Wednesday, January 30, 2008

Intro Comments for Part 2: The Unfairer Sex

Part Two- The Unfairer Sex
“Fairness is a concept that holds only in limited situations. Yet we want that concept to apply to everything, in and out of phase. From snails to hardware stores to married life. Maybe no one finds it, or even misses it, but fairness is like love. What is given has nothing to do with what we seek.”
-Haruki Murakami, from “Hard-Boiled Wonderland and the End of the World”

“The rules of fair play do not apply in love and war.”
-John Lyly, from “Euphues”

Let’s perform an exercise in flawed (but experientially true) logic:

Begin with the statement: “All is Fair in Love and War.” This is nothing more than a justification for Machiavellian tactics, the carte blanche of the compulsive cheater.
If it is true, then its opposite, that “Nothing is Fair in Love and War,” must also be true. It’s just a difference in perspective.
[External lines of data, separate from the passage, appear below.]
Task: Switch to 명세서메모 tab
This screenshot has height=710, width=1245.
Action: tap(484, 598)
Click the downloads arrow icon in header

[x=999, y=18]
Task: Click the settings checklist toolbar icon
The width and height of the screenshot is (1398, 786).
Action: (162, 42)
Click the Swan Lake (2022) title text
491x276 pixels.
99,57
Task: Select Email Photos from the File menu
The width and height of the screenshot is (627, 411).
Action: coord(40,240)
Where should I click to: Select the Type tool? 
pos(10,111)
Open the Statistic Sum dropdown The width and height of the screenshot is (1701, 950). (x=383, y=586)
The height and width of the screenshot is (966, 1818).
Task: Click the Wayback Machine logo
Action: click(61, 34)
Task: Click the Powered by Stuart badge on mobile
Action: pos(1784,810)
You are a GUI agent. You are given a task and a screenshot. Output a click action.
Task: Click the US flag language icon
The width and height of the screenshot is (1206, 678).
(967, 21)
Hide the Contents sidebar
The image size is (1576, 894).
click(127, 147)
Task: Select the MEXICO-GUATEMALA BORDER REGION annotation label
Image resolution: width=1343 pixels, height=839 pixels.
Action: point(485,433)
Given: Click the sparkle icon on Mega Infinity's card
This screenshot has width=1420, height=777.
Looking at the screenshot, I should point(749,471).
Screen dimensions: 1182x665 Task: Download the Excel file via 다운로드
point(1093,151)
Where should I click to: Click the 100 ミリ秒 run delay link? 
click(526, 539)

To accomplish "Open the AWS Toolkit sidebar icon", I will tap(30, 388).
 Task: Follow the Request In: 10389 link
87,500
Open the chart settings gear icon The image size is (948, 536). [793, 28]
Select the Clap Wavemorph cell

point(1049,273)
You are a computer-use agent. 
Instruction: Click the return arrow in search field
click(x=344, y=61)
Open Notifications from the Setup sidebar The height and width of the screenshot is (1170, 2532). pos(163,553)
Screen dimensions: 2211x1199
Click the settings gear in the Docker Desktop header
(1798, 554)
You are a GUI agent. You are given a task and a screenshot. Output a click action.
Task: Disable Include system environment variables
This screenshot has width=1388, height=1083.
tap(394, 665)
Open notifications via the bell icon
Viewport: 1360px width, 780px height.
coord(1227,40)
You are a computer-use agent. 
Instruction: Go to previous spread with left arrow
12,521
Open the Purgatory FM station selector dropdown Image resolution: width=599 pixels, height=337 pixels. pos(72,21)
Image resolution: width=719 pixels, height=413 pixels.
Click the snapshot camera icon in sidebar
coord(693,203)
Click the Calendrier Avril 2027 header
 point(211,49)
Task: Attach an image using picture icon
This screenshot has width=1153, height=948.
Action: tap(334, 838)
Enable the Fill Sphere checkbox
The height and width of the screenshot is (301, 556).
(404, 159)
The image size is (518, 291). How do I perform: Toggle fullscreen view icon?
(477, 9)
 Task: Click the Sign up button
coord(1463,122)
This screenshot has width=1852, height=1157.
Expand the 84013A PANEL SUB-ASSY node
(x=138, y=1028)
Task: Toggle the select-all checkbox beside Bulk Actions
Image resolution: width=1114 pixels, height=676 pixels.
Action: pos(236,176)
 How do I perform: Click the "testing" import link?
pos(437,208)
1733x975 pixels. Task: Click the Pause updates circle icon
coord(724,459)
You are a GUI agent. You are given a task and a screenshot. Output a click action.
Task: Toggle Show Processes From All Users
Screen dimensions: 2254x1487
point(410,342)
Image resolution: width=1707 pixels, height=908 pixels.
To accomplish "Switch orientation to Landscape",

The “Nothing” version’s what the law-abiding loser mutters dejectedly as he watches his true love depart on the arm of a “playah,” minutes before a bunker buster drops right on his bowed head.

Now, to abuse a logical syllogism, we can further say that “Love IS War,” insofar as they both share this arbitrary quality of being “Fair.” This, admittedly, is a gross oversimplification, a premature collapsing of terms. However, this statement may be verified by popular experience, particularly by those who have lost on “love’s battlefield”; those who have had to amputate, if not limbs, then perhaps whole chambers of experience, whole seasons of heartbeats; those who still suffer from PTSD (post traumatic Separation disorder), doomed to replay the fatal and fated words and wounds that shot them down from the heady skies of love.

So, although John Gray may say that “Men are from Mars, Women are from Venus” (Mars being the God of War, and Venus, the Goddess of Love), the truth of the matter is that it hardly matters which God you are, or which “planet” you come from. They’re both the same, down at the rotten core.

In love, as in war, it is never the fair player who wins.

The victor is always, always, always the unfairer sex.

[The stories in this section are loosely united in their expression of the theme of the impossibility of fair relationship between members of the opposite sex. The poems in this section, meanwhile, are less reflections of this theme, and may simply be seen as being inspired by some of the images that arise within the stories.]